DATA IN THIS EXERCISE:
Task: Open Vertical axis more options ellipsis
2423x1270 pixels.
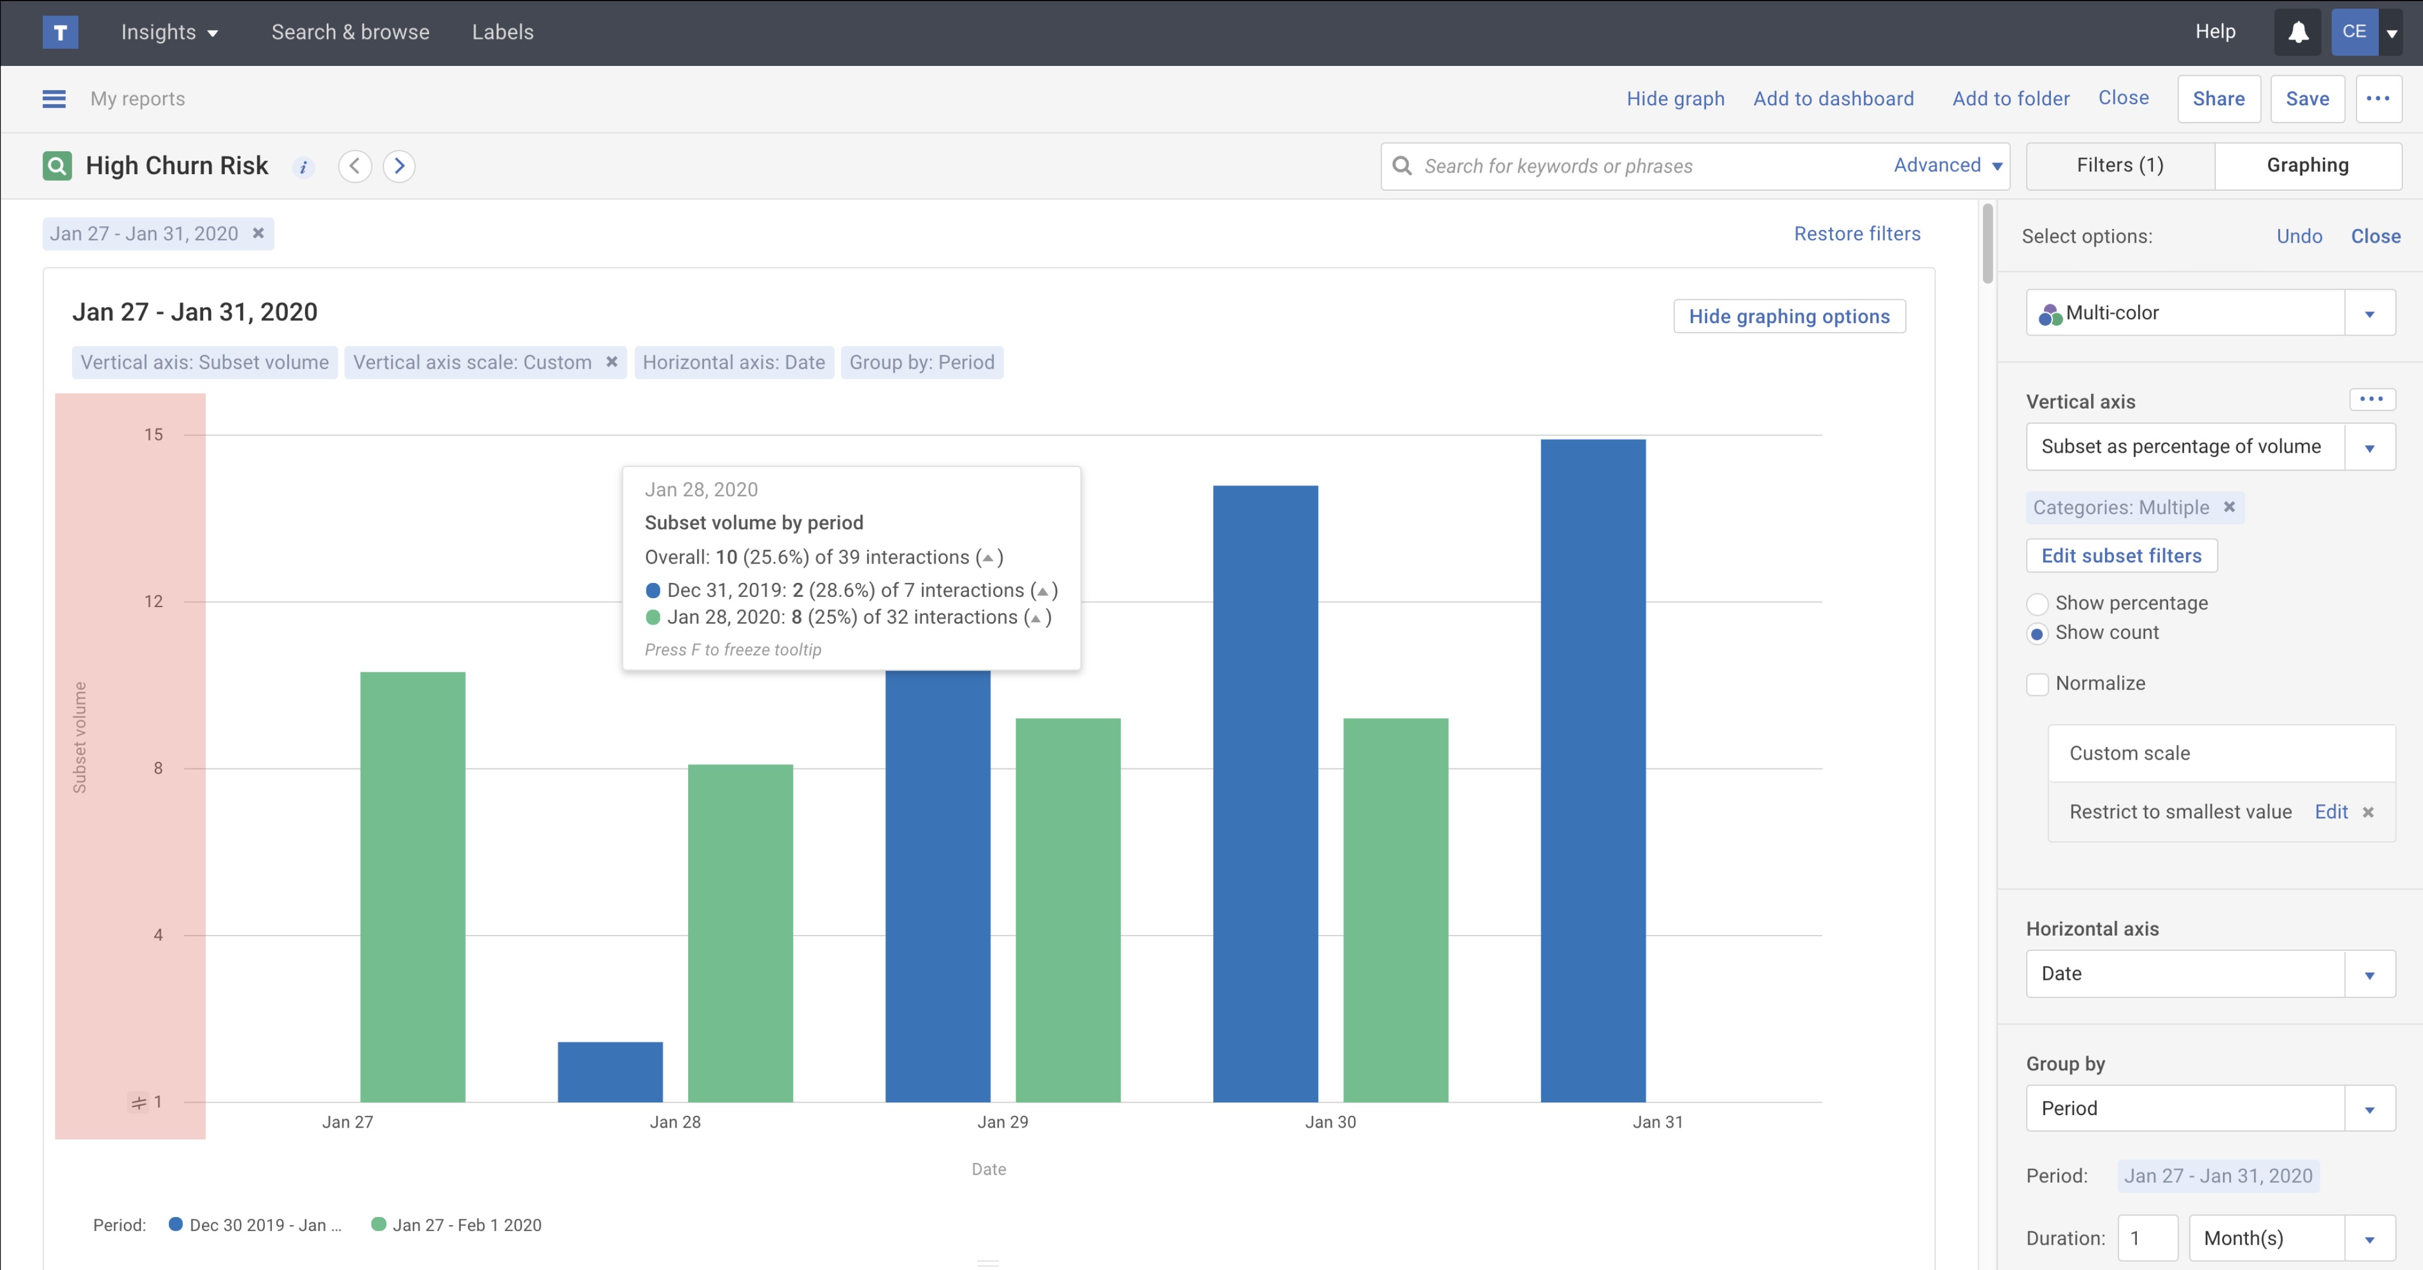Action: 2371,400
* * *
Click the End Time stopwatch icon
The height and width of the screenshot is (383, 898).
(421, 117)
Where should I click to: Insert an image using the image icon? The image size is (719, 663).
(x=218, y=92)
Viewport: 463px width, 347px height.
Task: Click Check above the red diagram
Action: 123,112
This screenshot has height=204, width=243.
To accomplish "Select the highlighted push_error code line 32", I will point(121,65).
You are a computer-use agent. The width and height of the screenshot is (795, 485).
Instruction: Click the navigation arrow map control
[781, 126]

THE PROBLEM: Return every line of the records that contains the string "Task".

EXERCISE ANSWER:
Task: Open Vertical axis more options ellipsis
Task: Click Check above the red diagram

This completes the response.